Segera setelah itu ia mendapat pikiran untuk mempermainkan pemilik Tho Hoa To
itu. Dengan gembira ia membuat liang, ia menyetor kotoran perutnya di situ. Ia
pun mengisikan beberapa botol dengan air kencingnya, yang ia gantung dengan
sehelai benang, ia membuat pesawat rahasianya. Dengan mengungkit batu, ia
meninggalkan surat peringatan itu. Habis itu baru ia pergi keluar dari gua. Baru
jalan beberapa tindak, kembali ia ingat apa-apa.
"Jalanan di Tho Hoa To ini sangat aneh," demikian pikirannya, "Kalau nanti Oey
Lao Shia ketahui siang-siang buronku, dia dapat menyusul aku. Haha, Oey Lao
Shia, jikalau kau hendak berkelahi, tidak nanti kau sanggup melawan aku....
Gembira orang tua ini, mendadak ia mengibas tangannya ke arah sebuah pohon kecil
di sampingnya, lalu terdengar suara ambruk keras, ialah suara robohnya pohon itu
yang terpapas kutung. Ia menjadi kaget sendirinya.

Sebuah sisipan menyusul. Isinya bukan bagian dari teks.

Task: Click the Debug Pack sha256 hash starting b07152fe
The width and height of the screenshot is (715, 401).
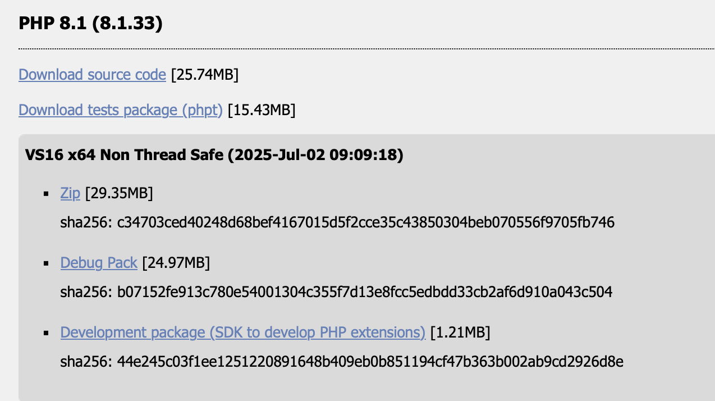Action: click(x=364, y=292)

"Ah, bagaimana aku maju begini pesat?" ia tanya dirinya sendiri. Ia menjadi
berdiam. Tidak lama, ia menyerang pula pohon di sampingnya, sampai beberapa
pohon dan semua itu tertebas kutung, tanpa ia menggunai senjata tajam. Ia heran
bukan main, hingga ia berseru: "Bukankah ini ilmu Kiu Im Cin-keng" Kapannkah aku
melatihnya?" Pek Thong menaati pesan Ong Tiong Yang, kakak seperguruannya itu, ia tidak
berani mempelajari bunyinya kitab Kiu Im Cin-keng, akan tetapi untuk mengajari
Kwee Ceng, tanpa merasa ia seperti berlatih sendirinya. Diluar dugaannya ia
telah berhasil. Saking kaget, ia berteriak-teriak seorang diri: "Celaka! Celaka!
Ini dia yang dibilang setan masuk ke dalam tubuh, yang tak dapat di usir lagi!"
Maka ia lantas mengambil beberapa lembar babakan pohon yang ulet, ia membuatnya
itu menjadi tambang, lalu dengan bantuan mulutnya, ia mengikat sendiri kedua
tangannya. Di dalam hatinya ia berjanji: "Semenjak ini hari, jikalau aku tidak
dapat melupakan bunyinya kitab itu, seumurku tidak akan aku berkelahi sama siapa
juga! Biarnya Oey Lao Shia dapat menyandak aku, aku tidak bakal membalas, supaya
aku tidak melanggar pesan suheng...!"
Sudah tentu Oey Yok Su tidak ketahui janjinya Pek Thong kepada dirinya sendiri
itu, ia menyangka si tua bangka jenaka ini lagi bergurau. Maka itu ia berkata,
memperkenalkan: "Loo Boan Tong! Inilah saudara Auwyang, yang kau telah
kenal....dan ini...."
Belum lagi habis Oey Lao Shia berbicara, Ciu Pek Thong sudah jalan mengitari
mereka, ia mencium pada tubuh setiap orang, kemudian ia berkata sambil tertawa:
"Inilah tentunya si pengemis tua Ang Cit Kong, inilah aku dapat menerkanya!
Sungguh Thian maha adil, maka juga air kencing cuma membajur Tong Shia serta See
Tok berdua saja! Saudara Auwyang, tahun dulu itu pernah kau menghajar aku dengan
tanganmu, sekarang aku membalasnya dengan banjuran air kencingku, dengan begitu
impaslah kita, tidak ada salah satu yang rugi!"
Auwyang Hong tersenyum, ia tidak menjawab, hanya ia berbisik kepada Oey Yok Su:
"Saudara Yok, orang ini sangat lincah, terang sudah kepandaiannya berada di
atasan kita, maka itu lebih baik kita jangan ganggu dia."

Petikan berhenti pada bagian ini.